---------- Data rows
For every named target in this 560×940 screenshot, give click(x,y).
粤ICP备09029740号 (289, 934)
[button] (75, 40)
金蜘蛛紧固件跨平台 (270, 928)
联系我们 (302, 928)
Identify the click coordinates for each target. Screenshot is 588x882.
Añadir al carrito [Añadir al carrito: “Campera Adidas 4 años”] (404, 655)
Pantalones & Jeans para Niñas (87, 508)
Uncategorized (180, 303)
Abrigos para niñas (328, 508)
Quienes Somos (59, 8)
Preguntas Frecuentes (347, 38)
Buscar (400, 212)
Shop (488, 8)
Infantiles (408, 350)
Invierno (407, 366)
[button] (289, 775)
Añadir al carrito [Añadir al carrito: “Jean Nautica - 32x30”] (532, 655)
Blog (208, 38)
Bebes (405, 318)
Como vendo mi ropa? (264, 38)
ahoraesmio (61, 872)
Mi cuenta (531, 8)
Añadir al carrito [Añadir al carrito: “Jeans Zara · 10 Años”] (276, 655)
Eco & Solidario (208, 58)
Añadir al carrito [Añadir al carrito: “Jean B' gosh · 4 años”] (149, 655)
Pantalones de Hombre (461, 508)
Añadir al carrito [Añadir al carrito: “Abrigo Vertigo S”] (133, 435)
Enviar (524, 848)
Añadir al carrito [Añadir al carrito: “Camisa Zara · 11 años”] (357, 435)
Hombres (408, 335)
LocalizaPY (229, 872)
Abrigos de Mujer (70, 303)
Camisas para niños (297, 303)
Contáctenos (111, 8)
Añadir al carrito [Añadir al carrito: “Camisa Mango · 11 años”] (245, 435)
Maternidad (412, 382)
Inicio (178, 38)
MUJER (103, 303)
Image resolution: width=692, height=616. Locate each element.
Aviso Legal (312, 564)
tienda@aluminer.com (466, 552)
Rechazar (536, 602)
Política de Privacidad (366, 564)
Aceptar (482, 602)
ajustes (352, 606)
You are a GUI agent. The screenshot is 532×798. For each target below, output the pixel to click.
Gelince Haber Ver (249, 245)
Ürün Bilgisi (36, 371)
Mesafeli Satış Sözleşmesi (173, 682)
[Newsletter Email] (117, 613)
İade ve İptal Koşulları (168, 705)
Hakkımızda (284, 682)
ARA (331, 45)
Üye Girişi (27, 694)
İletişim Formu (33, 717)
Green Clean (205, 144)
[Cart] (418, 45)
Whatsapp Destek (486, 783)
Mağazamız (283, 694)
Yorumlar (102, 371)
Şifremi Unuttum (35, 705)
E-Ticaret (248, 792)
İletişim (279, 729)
--------------------
*Task requirements*: Please count the lines in the data above that contain the string "each", and reply with only that number.

*Written reply*: 3